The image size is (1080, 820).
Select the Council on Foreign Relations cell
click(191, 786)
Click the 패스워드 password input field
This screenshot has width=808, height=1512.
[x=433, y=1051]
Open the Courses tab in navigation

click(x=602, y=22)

══════

Restate, word for word, the final stretch of the entries above: the line containing "Select the Council on Foreign Relations cell" and every line after it, up to and including the last.

## COMPLETED TASK:
Select the Council on Foreign Relations cell
click(191, 786)
Click the 패스워드 password input field
This screenshot has width=808, height=1512.
[x=433, y=1051]
Open the Courses tab in navigation

click(x=602, y=22)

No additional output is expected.